←back to thread

Libxml2's "no security embargoes" policy

(lwn.net)
298 points jwilk | 2 comments | 25 Jun 25 19:36 UTC | HN request time: 0.399s | source
1. anonzzzies ◴[26 Jun 25 15:47 UTC] No.44388545[source]
We get so many 'security advisors' trying to blackmail us for money or blackmailing us to post on some social media that we don't care about security because we ignored their emails. A small company, let alone an opensource maintainer doesn't have time for this. Most of this stuff is just not priority or not valid for our case. We had some relief years ago when we changed our internal stuff to give off productnames and version numbers that simply don't exist, but because so much is frontend now tools are so good at finger printing that, so now we do get tons of those again.
replies(1): >>44388819 #
2. jonathanlydall ◴[26 Jun 25 16:17 UTC] No.44388819[source]
Someone who runs a small company with a static content website, got an email like this, I was thinking a response like the following might be a appropriate:

Thank you for reaching out to us. Please be aware that we do not run any kind of security bounty/reward programs.

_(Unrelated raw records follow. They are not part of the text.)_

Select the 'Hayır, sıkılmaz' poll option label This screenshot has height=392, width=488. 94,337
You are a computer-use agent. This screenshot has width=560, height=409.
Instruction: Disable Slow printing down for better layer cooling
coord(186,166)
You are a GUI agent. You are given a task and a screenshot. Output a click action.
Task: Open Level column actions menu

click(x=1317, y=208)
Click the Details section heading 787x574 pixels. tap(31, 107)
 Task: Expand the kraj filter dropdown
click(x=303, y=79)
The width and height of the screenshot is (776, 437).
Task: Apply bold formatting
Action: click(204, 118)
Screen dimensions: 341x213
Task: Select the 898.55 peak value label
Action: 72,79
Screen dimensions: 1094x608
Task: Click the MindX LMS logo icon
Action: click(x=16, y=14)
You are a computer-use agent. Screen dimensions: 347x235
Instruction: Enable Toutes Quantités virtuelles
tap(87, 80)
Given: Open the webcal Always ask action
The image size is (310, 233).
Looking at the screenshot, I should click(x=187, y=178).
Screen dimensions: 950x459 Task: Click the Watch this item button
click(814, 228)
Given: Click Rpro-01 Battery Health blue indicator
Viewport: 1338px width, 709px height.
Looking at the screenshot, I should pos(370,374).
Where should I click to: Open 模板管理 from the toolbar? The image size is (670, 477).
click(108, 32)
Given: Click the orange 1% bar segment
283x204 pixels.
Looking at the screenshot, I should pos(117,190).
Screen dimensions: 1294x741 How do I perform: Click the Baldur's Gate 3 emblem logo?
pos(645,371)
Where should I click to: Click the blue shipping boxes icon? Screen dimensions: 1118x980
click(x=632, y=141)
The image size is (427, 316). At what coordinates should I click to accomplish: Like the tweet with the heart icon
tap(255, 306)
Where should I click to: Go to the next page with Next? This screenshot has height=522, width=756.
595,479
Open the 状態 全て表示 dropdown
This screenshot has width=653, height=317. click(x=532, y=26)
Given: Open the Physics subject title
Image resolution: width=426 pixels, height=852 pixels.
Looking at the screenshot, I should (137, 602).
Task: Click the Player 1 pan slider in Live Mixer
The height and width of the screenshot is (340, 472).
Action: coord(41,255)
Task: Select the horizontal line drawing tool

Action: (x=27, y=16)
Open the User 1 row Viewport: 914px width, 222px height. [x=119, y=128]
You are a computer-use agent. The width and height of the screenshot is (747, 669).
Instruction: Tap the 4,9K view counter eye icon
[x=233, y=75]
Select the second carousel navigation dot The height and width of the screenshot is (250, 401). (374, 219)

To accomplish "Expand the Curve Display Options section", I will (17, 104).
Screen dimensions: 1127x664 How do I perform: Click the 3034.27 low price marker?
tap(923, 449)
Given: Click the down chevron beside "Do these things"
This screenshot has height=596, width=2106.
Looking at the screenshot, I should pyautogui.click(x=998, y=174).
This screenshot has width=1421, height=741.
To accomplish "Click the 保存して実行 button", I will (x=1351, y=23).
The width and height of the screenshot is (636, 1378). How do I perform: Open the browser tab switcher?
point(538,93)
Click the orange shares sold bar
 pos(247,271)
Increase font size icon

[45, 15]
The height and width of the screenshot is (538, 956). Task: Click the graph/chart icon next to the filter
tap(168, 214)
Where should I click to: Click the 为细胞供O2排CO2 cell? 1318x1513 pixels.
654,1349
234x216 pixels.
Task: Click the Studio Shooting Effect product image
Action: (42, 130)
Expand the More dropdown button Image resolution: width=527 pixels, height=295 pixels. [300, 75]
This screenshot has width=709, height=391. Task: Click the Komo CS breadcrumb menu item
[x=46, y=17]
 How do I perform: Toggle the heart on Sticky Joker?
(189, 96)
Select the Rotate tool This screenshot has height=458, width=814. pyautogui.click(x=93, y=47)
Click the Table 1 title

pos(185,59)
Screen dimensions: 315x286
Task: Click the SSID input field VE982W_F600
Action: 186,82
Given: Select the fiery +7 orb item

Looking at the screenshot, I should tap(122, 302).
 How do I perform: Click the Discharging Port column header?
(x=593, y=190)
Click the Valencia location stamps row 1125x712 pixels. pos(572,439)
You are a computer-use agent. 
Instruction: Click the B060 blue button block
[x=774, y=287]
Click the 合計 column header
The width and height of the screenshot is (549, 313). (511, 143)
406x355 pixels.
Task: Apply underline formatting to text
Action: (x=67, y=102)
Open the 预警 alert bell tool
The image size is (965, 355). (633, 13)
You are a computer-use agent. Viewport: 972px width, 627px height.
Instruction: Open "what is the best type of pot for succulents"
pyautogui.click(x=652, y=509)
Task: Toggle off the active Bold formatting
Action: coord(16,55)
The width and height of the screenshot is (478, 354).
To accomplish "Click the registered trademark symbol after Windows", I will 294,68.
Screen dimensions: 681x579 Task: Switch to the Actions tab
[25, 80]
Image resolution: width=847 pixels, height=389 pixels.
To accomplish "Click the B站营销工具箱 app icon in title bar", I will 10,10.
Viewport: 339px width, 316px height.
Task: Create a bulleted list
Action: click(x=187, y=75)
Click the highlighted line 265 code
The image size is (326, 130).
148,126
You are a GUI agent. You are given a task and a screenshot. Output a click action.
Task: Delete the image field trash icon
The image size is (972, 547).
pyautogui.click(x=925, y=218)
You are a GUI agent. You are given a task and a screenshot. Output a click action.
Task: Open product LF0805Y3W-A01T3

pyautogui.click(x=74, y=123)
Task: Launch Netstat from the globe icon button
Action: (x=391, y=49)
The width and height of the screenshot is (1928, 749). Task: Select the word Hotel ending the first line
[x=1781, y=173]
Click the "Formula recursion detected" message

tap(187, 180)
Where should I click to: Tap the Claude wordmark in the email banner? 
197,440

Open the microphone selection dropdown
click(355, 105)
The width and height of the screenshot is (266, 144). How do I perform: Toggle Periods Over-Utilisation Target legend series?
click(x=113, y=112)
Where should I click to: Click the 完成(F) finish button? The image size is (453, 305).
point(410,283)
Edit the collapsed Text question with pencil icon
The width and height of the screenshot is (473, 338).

Having performed our own analysis we have not been able to identify any practically exploitable security risks.

If you have found a practically exploitable security issue with our website, please provide some form of demonstration so that we may discuss further.

I don’t think that would come across as not being concerned about security, but puts the onus on the “researcher” to prove there is a real problem.

Chances are they did some automated scan and found some out of date JavaScript library version which despite having a vulnerability, is not actually a security risk on a static content site.